Es posible hacer pruebas a parejas y fetos para determinar los trastornos que puedan llegar a aparecer tales como la fibrosis quística, síndrome de Down y otras anomalías en los cromosomas. Hoy en día cuando una pareja decide tener un bebé puede solicitar al médico le prescriba este tipo de estudios para saber de antemano qué carga genética se le está dejando al bebé o si su hijo tendrá algún tipo de anomalía, también se le pueden hacer estos estudios al recién nacido.

Las personas con mayor probabilidad de trasmitir anomalías a sus hijos son:

  • Con antecedentes familiares de trastornos hereditarios
  • Personas con anemia depanocítica o talasemia
  • Mujeres que hayan estado expuestas a toxinas o con enfermedades como la diabetes
  • Personas que son parientes y forman pareja
  • Mujeres que tengan antecedentes de abortos naturales
  • Personas con parientes con problemas genéticos o grandes problemas de desarrollo
  • Madres mayores de 35 años que hayan tenido resultados atípicos en la prueba de alfa-fetoproteína

La prueba que puede realizarse para establecer si el bebé puede tener espina bífida o síndrome de Down se realiza una vez que el embarazo está ya establecido y de varias semanas de gestación.

Cuando se tienen los resultados de los estudios y éstos muestran las anomalías con las que nacería el bebé, es bueno analizar si conviene tenerlo o optar por la adopción. En el caso de que el embarazo ya exista analizar si, al ser graves las anomalías, es conveniente seguir adelante con el embarazo, qué posibilidades de tratamiento hay o intervenciones quirúrgicas que mejoren la calidad de vida del bebé.

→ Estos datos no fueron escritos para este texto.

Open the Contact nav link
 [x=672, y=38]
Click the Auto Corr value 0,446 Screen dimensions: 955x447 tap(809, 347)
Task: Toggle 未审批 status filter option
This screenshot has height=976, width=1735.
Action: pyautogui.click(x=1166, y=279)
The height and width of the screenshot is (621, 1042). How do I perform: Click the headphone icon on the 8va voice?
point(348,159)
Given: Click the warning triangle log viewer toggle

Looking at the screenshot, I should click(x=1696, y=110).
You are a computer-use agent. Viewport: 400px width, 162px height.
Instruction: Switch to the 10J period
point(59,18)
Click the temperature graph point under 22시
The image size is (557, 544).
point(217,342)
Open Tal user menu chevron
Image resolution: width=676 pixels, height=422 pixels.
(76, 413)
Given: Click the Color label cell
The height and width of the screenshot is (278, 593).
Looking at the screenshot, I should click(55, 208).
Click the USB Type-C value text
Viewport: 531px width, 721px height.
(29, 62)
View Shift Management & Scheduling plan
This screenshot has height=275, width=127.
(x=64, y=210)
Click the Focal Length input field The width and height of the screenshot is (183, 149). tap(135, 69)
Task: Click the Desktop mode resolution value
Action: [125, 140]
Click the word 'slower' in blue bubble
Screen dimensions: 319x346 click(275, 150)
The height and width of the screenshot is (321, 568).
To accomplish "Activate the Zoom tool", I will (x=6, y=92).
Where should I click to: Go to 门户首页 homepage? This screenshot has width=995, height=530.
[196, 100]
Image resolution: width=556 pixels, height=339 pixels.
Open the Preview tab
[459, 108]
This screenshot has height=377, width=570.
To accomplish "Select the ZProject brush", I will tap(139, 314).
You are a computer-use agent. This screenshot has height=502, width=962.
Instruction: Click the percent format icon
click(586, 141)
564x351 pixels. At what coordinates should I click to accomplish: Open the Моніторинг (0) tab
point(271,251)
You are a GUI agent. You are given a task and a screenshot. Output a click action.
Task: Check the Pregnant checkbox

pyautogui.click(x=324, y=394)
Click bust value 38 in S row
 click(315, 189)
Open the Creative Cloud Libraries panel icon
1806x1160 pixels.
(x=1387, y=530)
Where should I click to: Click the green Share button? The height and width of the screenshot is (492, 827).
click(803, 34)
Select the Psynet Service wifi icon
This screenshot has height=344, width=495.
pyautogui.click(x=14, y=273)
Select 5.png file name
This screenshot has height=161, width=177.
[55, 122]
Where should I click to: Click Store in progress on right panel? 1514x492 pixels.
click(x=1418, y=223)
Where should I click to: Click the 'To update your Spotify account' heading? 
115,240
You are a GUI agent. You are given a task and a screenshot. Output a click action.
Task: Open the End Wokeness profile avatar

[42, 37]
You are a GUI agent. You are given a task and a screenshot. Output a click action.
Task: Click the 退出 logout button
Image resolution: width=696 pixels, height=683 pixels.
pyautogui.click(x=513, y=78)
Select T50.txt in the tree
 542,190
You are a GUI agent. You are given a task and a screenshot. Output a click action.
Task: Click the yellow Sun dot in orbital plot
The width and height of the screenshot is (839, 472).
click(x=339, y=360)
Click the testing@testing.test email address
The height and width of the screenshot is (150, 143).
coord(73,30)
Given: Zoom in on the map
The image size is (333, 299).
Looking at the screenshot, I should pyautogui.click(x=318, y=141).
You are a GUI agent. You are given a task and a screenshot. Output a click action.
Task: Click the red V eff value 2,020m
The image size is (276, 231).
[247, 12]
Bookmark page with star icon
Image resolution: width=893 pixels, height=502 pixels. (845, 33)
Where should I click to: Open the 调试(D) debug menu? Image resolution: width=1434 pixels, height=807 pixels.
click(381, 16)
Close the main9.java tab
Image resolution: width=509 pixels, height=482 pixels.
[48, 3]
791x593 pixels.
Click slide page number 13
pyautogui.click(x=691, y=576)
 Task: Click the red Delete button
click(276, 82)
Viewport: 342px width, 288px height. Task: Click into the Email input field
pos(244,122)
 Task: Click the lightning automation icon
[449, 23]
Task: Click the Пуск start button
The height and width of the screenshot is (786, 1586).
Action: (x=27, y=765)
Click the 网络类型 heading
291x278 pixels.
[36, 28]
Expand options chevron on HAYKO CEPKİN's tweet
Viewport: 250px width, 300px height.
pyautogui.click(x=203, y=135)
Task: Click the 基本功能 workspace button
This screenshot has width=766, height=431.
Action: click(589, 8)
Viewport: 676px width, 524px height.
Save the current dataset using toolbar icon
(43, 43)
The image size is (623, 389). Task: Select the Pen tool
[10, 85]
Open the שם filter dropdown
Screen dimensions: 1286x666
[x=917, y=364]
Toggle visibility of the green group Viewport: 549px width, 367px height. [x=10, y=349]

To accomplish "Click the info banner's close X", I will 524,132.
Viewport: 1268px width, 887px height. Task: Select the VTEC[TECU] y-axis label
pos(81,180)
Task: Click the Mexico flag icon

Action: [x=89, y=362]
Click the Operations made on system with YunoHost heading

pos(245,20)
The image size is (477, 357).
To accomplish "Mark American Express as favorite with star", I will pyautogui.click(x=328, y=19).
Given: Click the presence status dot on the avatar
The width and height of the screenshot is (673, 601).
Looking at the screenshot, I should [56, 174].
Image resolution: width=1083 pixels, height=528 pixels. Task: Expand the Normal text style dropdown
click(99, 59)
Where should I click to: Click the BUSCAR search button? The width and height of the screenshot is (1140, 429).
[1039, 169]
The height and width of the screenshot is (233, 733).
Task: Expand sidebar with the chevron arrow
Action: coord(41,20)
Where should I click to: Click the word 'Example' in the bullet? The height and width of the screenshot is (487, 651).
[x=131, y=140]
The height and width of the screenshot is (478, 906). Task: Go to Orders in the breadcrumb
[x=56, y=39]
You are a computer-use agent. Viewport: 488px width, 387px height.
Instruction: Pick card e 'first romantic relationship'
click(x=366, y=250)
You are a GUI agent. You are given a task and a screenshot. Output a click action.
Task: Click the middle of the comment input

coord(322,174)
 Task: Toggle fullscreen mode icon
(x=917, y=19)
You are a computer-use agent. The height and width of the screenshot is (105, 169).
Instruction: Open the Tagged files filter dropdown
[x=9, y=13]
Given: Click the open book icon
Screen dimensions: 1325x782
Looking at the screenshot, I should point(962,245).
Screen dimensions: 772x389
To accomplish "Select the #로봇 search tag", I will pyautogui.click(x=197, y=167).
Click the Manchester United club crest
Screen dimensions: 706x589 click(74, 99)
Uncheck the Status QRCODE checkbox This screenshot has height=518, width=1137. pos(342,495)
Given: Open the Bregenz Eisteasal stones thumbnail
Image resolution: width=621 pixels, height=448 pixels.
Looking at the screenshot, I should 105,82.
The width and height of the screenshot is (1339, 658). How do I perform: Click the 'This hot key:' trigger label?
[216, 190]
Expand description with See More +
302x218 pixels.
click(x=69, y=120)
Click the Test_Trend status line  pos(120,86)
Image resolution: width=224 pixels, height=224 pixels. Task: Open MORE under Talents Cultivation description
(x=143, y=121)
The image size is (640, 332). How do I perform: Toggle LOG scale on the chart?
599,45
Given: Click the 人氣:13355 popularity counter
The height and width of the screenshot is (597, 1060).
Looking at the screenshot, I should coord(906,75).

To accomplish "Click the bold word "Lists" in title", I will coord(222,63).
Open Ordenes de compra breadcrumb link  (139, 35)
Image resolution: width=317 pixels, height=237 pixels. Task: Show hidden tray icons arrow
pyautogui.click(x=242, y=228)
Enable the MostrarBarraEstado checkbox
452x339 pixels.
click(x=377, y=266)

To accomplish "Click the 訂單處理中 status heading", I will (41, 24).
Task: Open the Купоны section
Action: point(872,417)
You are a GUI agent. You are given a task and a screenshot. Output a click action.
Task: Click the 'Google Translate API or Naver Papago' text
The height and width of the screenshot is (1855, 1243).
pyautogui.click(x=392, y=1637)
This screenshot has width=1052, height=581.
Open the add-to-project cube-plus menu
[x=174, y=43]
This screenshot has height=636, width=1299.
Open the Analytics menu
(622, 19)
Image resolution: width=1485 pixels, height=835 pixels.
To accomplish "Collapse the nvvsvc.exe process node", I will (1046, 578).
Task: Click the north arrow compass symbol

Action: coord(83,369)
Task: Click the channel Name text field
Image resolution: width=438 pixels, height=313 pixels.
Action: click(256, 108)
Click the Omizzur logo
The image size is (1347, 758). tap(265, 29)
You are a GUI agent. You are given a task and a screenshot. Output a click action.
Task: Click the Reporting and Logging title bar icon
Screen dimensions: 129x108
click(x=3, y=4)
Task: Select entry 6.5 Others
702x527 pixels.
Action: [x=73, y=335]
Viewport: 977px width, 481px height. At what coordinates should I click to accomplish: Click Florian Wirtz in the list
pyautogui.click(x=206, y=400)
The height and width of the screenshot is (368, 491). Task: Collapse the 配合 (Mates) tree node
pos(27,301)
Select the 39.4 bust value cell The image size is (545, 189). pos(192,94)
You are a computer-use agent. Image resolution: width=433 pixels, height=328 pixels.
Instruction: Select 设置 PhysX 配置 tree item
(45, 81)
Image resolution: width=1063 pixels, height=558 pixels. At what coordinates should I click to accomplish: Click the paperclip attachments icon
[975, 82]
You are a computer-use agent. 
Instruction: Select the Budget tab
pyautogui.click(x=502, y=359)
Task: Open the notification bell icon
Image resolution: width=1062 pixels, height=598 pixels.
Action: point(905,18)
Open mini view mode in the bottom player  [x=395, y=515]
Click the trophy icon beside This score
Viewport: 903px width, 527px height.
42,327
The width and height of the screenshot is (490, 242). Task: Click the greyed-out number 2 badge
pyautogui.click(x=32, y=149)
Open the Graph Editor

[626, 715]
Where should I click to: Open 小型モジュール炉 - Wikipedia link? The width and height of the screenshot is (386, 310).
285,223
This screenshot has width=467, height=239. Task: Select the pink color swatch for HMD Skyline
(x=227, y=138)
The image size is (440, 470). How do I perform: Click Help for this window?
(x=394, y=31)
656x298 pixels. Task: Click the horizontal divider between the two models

En caso de querer seguir adelante con ese embarazo qué preparación hay que tener para poder atender un niño que presenta serias dificultades y problemas de salud, dónde buscar asesoramiento y cómo prepararse física y emocionalmente para este acontecimiento.

Las pruebas a realizar son:

  • Vellosidades coriónicas, analiza las células de la placenta.
  • Amniocentesis, se analiza el líquido amniótico.
  • Muestra de sangre del cordón umbilical.

Todas estas pruebas no representan riesgo alguno para la madre, pero en el caso del feto pueden llegar a provocar infecciones o abortos espontáneos por tanto deben ser encaradas con mucha cautela y responsabilidad.